Suzane von Richtofen, conhecida por ter arquitetado o assassinato de seus pais, pode ser uma das herdeiras do patrimônio de aproximadamente 5 milhões de reais deixados por seu tio, Miguel Abdalla Neto, que faleceu em janeiro deste ano. Sem filhos e com a única irmã de Suzane, Marísia, já falecida, Miguel deixa sua sobrinha e seu irmão, Andreas, como os parentes mais próximos, ambos aptos a reivindicarem a herança.
O contexto legal em torno da herança é complexo, pois Suzane enfrenta a possibilidade de ser considerada indigna por sua condenação anterior. Miguel, em vida, já havia tentado impedir que Suzane herdasse qualquer bem, alegando a indignidade, o que requer uma decisão judicial para ser efetivado. Além disso, a falta de um testamento claro pode complicar ainda mais a situação, já que o tio poderia ter expressado desejos não formalizados sobre a distribuição de seus bens.

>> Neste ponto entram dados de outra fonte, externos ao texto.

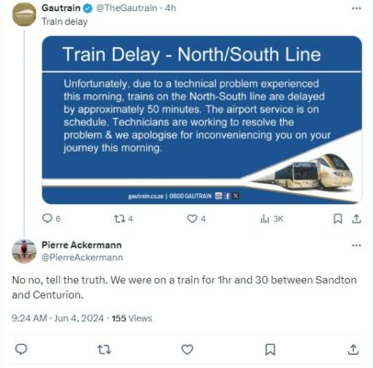Click the Gautrain display name
373x368 pixels.
tap(61, 8)
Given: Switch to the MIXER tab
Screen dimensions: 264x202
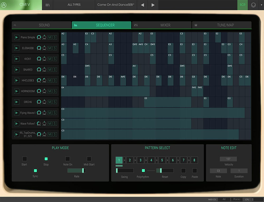Looking at the screenshot, I should (162, 25).
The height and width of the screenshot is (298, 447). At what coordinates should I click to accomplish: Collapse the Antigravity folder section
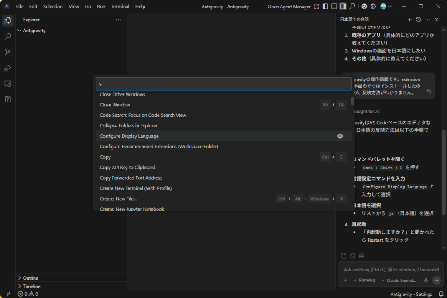tap(20, 31)
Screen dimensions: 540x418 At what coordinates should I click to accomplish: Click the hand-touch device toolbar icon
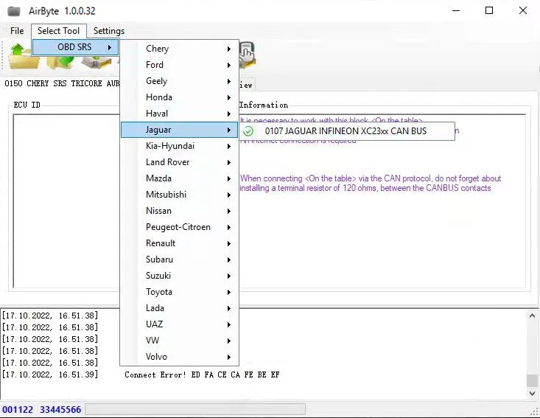(247, 53)
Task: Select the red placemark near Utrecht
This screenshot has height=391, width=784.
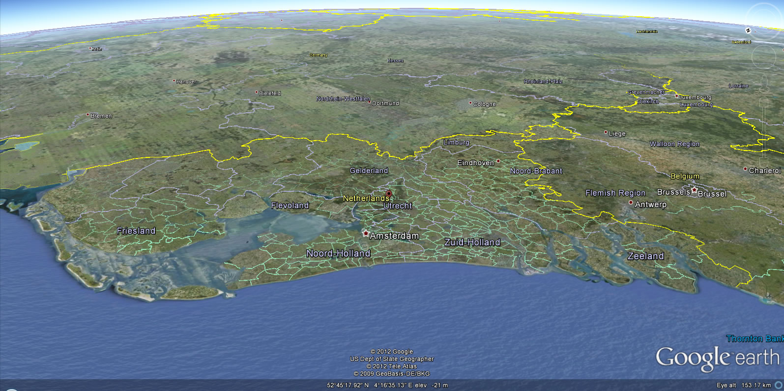Action: click(389, 194)
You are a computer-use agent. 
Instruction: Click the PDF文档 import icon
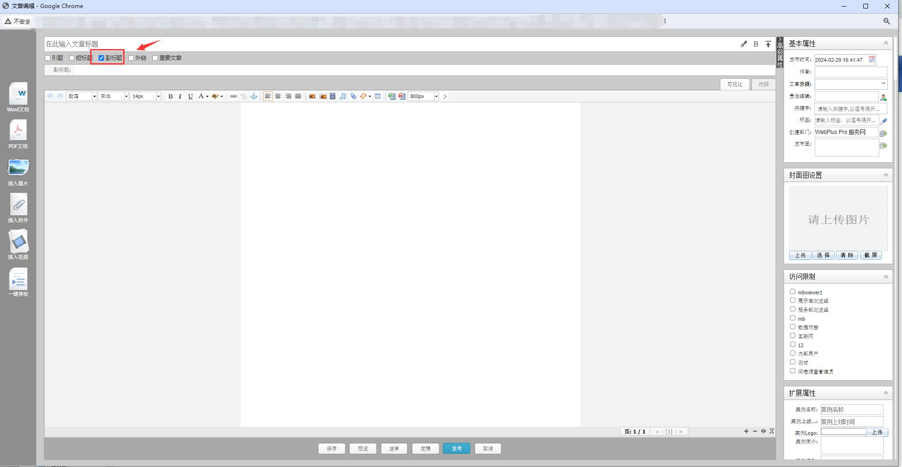(18, 131)
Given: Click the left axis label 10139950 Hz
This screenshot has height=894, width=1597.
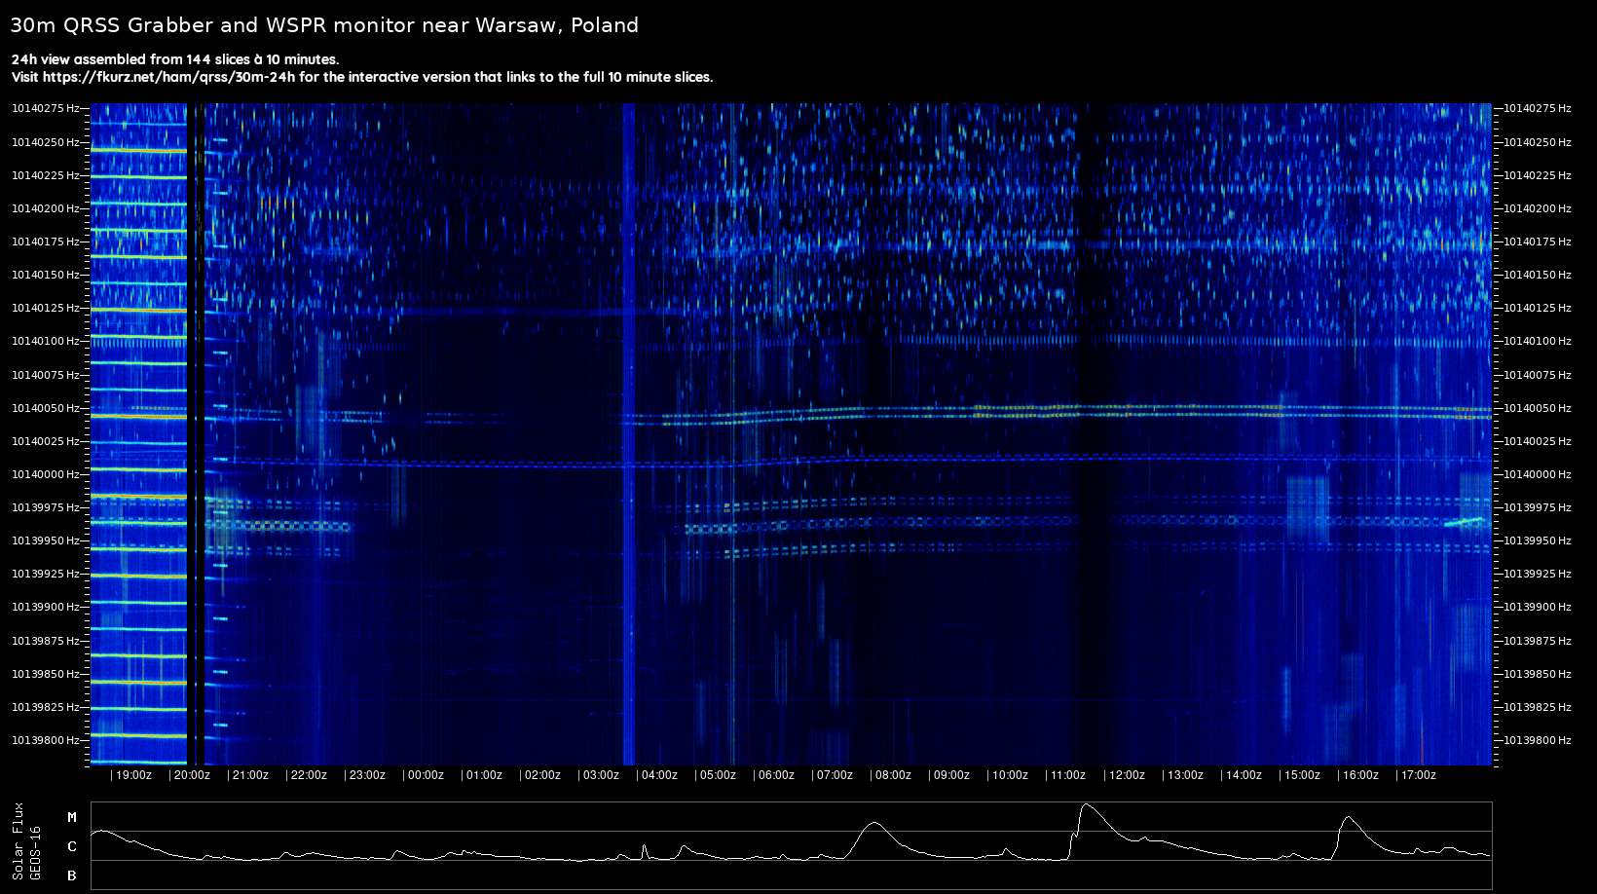Looking at the screenshot, I should point(46,540).
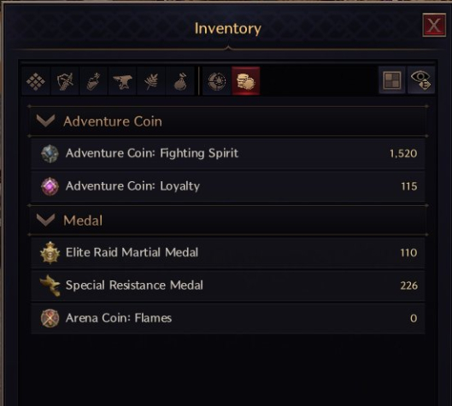Select the herb leaf tab icon
Screen dimensions: 452x406
151,81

Ainda há a possibilidade de que a Justiça reconheça a união estável do tio com uma companheira de longa data, o que poderia reduzir a parte da herança destinada a Suzane e Andreas. Neste cenário, a companheira poderia ter direito a uma fração significativa do patrimônio. Com Suzane atualmente em regime semiaberto e reconstruindo sua vida, a questão da herança adiciona uma nova camada de complexidade ao seu futuro.